PROVIDED PASSAGE:

Agent Architecture/Autonomous Agents
Advanced11 min

Browser Agents

Building AI agents that navigate and interact with websites: Playwright + LLM for web tasks, page understanding strategies, action spaces, and error recovery patterns.

Quick Reference

  • Browser agents combine Playwright (or Puppeteer) for browser control with an LLM for decision-making
  • Page understanding methods: screenshots (visual), DOM extraction (structural), accessibility tree (semantic) — each has trade-offs
  • Define a bounded action space: click, type, scroll, navigate, extract — fewer actions means better accuracy
  • Error recovery: detect stale elements, handle navigation failures, retry with alternative selectors
  • Always use headless browsers in production — headed mode is only for debugging

Architecture: Browser + LLM Loop

A browser agent follows a perception-decision-action loop: observe the current page state, ask the LLM what to do next, execute the action in the browser, observe the result, and repeat. The key architectural decision is how to represent the page to the LLM — this determines cost, speed, and accuracy.

EXCERPTED DATA:

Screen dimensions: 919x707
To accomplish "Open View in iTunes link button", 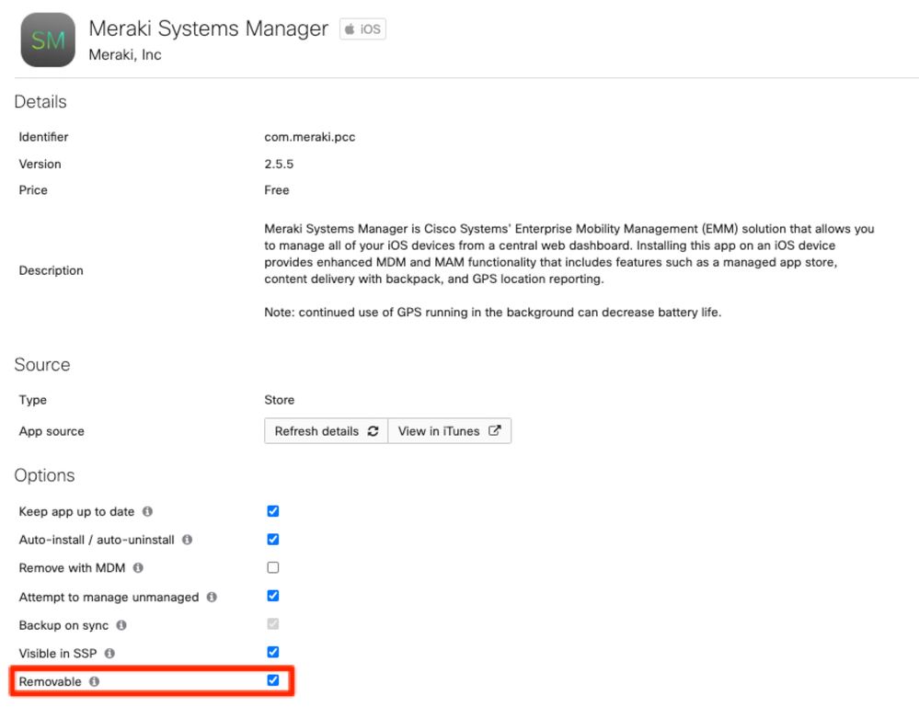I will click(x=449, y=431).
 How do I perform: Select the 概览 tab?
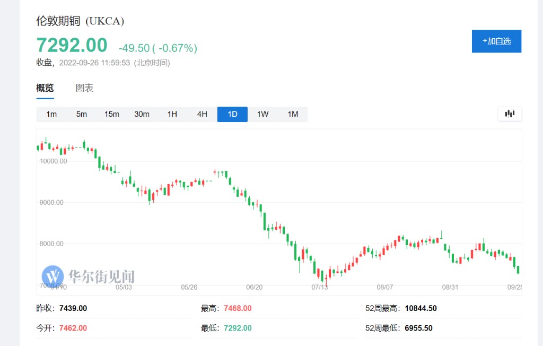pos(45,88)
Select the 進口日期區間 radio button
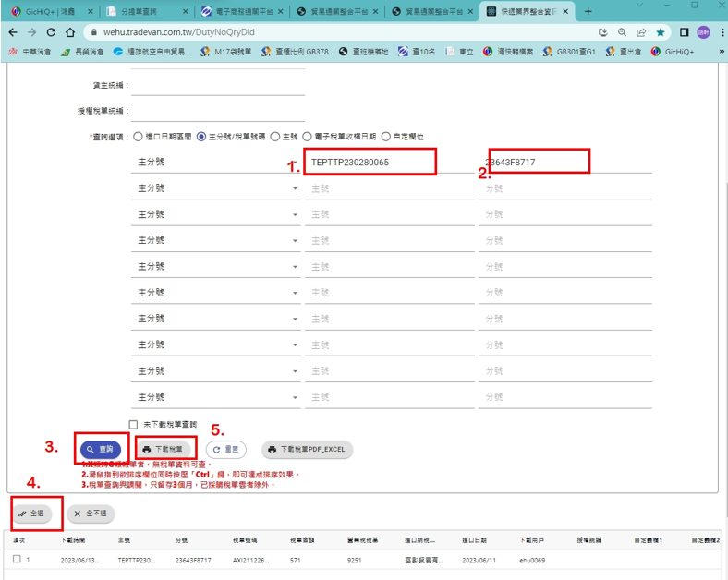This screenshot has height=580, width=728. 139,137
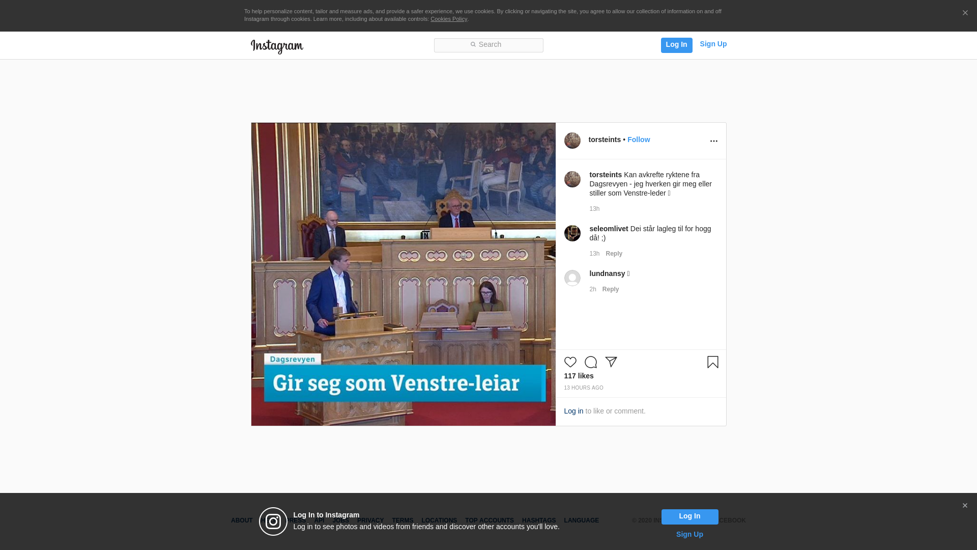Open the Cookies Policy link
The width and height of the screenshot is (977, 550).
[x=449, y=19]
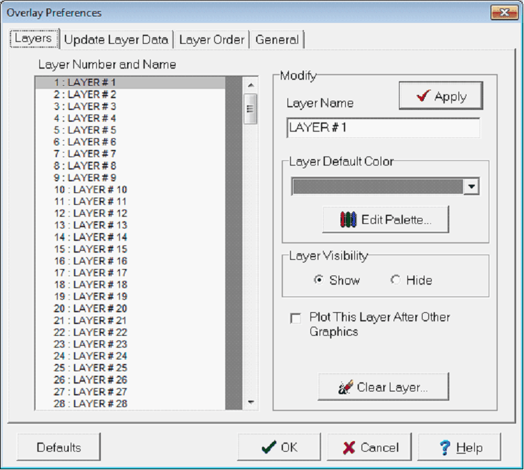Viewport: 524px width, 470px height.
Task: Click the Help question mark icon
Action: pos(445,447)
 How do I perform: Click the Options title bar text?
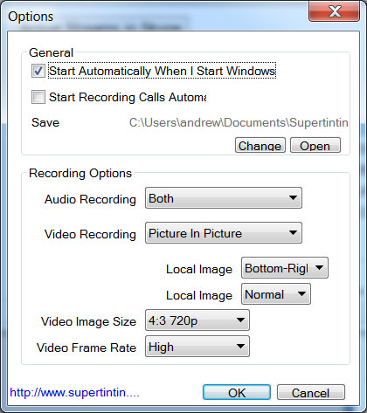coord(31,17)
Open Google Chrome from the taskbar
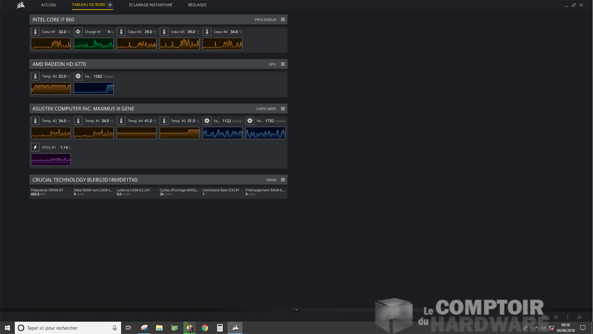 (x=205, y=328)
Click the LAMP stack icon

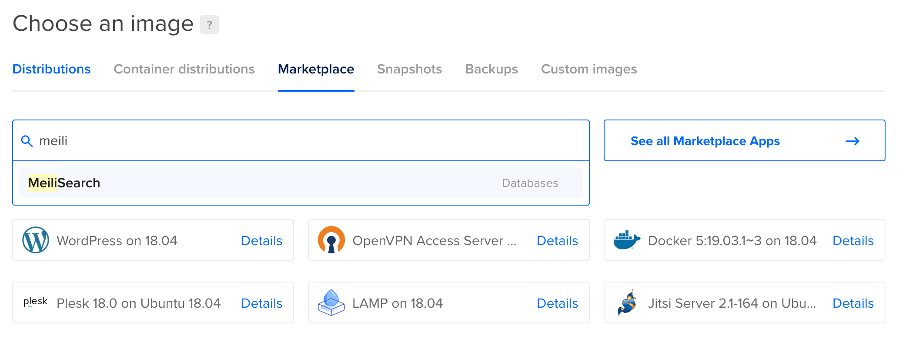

--

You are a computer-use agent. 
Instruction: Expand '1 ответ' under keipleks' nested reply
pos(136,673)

PROBLEMS AND TASKS:
**A)** Rename "LLM" to "language model" throughout the browser agents text between "Architecture: Browser +" and "speed, and accuracy.", inclusive, and give that part again.
**B)** Go on with the browser agents text from the point where it stops.

TASK RESPONSES:
**A)**
Architecture: Browser + language model Loop

A browser agent follows a perception-decision-action loop: observe the current page state, ask the language model what to do next, execute the action in the browser, observe the result, and repeat. The key architectural decision is how to represent the page to the language model — this determines cost, speed, and accuracy.

**B)**
Page RepresentationProsConsBest For
Screenshot (image)Sees exactly what user sees, handles dynamic contentExpensive (image tokens), slow, LLM may misread textVisually complex pages, canvas/SVG content
DOM extractionCheap (text tokens), fast, precise element referencesHTML is verbose, hard to parse complex layoutsForms, data tables, known page structures
Accessibility treeSemantic, compact, includes roles and labelsMissing visual layout, not all sites have good a11yMost general-purpose browsing tasks
Hybrid (a11y tree + selective screenshots)Best accuracy, reasonable costMore complex implementationProduction browser agents
Start with the accessibility tree

The accessibility tree gives you semantic element names, roles, and states in a compact text format. It's cheaper than screenshots and more meaningful than raw DOM. Add targeted screenshots only when the a11y tree doesn't capture the information you need.